Labor force data are also from the BLS.

Over the nearly two-decade period 2000 to 2019, the labor force in the MSAs tracks closely, although not identically, with nonfarm employment.  Note, for example, that nationally the labor force rose 14.7 percent while employment was up 14.3 percent, almost lock-step gains. Generally speaking, the MSAs’ increases in labor force—or loss in the case of Cleveland—over the period are the same order of magnitude as job changes.

Pittsburgh jobs were up nearly 4 percent on a labor force gain of 2.4 percent. On the other hand, Milwaukee jobs were essentially unchanged on a labor force gain of 2 percent. At the same time Cleveland saw a drop in jobs of 4.8 percent as labor force fell 2.2 percent—the only MSA to suffer losses of both labor force and employment.

For reasons not immediately obvious, Philadelphia, Omaha and Charlotte showed labor force gains significantly higher than employment increases. At the same time, Salt Lake City enjoyed stronger employment growth than labor force expansion.
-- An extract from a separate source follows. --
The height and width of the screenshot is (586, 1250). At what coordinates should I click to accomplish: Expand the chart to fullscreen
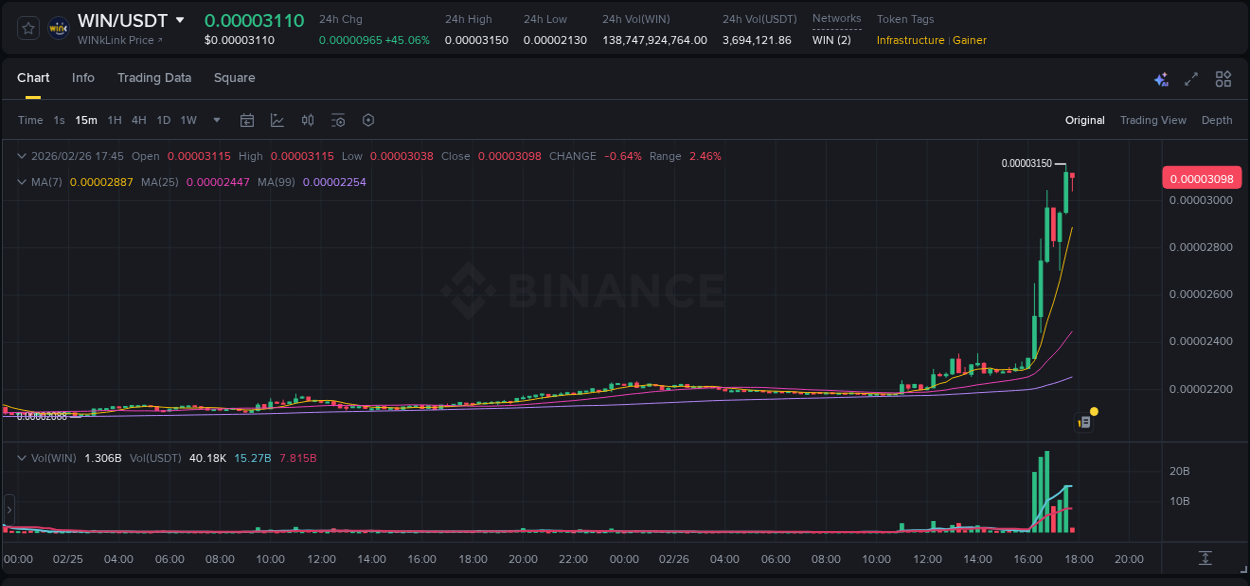click(x=1190, y=78)
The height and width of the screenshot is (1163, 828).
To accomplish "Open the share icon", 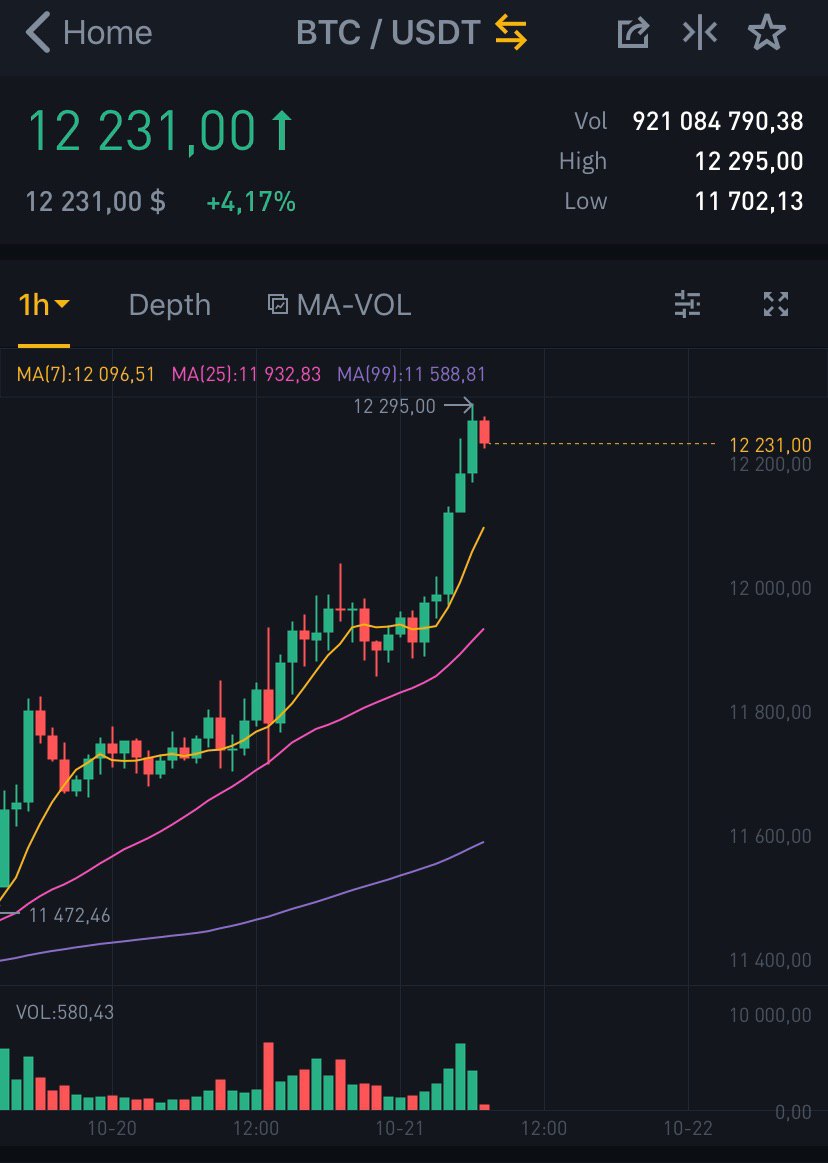I will [633, 33].
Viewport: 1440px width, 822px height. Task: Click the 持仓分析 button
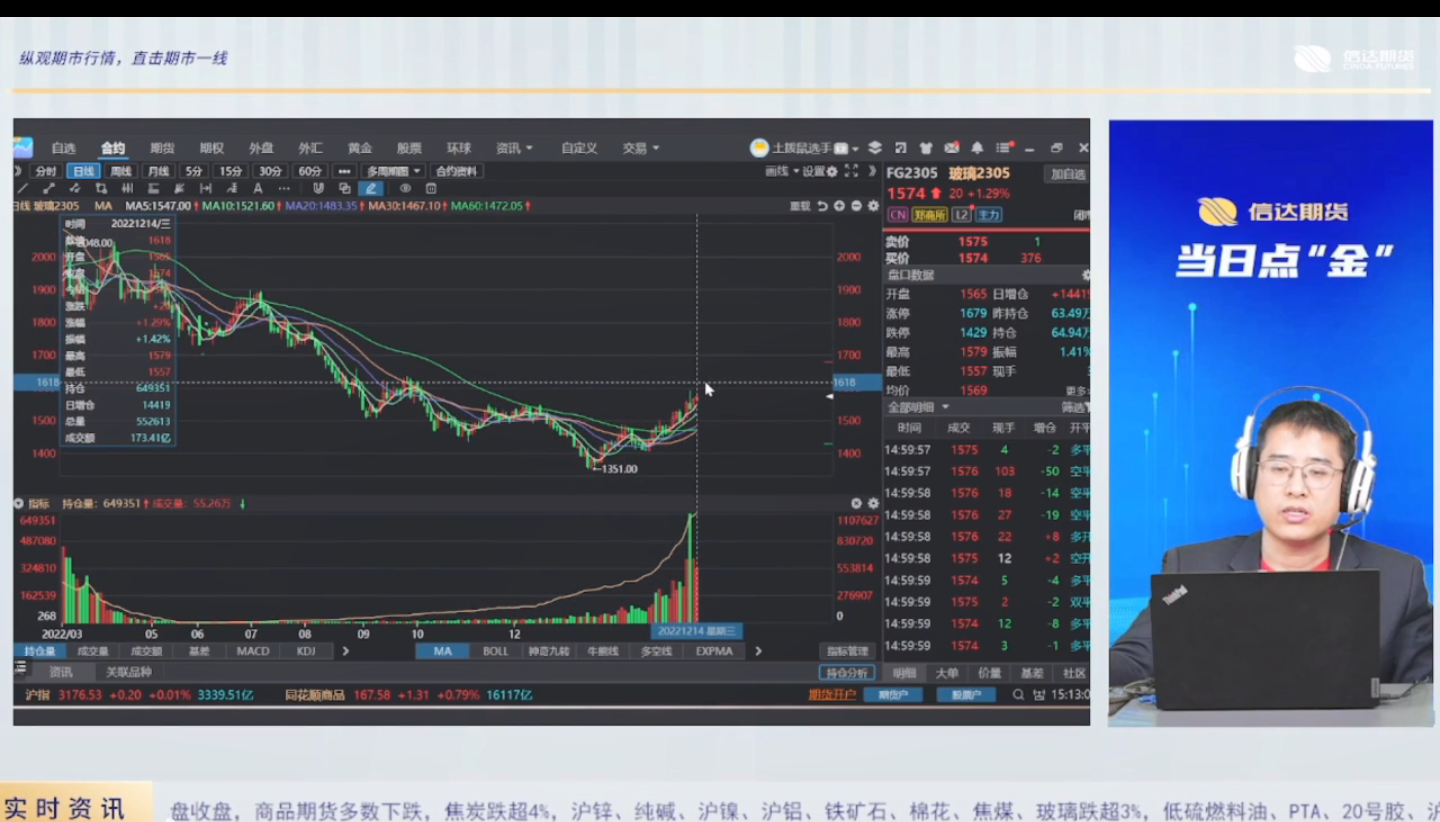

In the case of Charlotte, the disparity could be the result of a massive influx of population during the period that was not absorbed even though job growth was spectacular.

Additional commentary

There is a clear correlation of both job gains and labor force growth in the MSAs and the presence of Right-to-Work in the states where the MSAs are located.  Except for Columbus, which has outperformed the nation with labor force growth and job gains over the 2000 to 2019 period, all other better than national labor force gains in this sample are in states with Right-to-Work in effect.  The same is true for job gains with only Omaha (in a Right-to-Work state) just under the national gain.

Generally speaking, major MSAs in Right-to-Work Mountain states such as Boise, Idaho and Salt Lake City, Utah and in most southern states have performed better than MSAs in Midwest Right-to-Work states.  Nonetheless, Indianapolis has fared quite well compared to Cincinnati and Cleveland.

Other southern MSAs such as Raleigh, Nashville and several in Texas and Florida are leading the rebound in the national economy in terms of employment growth and other measures of economic performance.

As an earlier Policy Brief  (Vol. 22, No.24) has demonstrated, the percentage of public employees in unions is strongly correlated with economic performance and high levels of public sector unionization associated with slower economies and low levels with much better economies.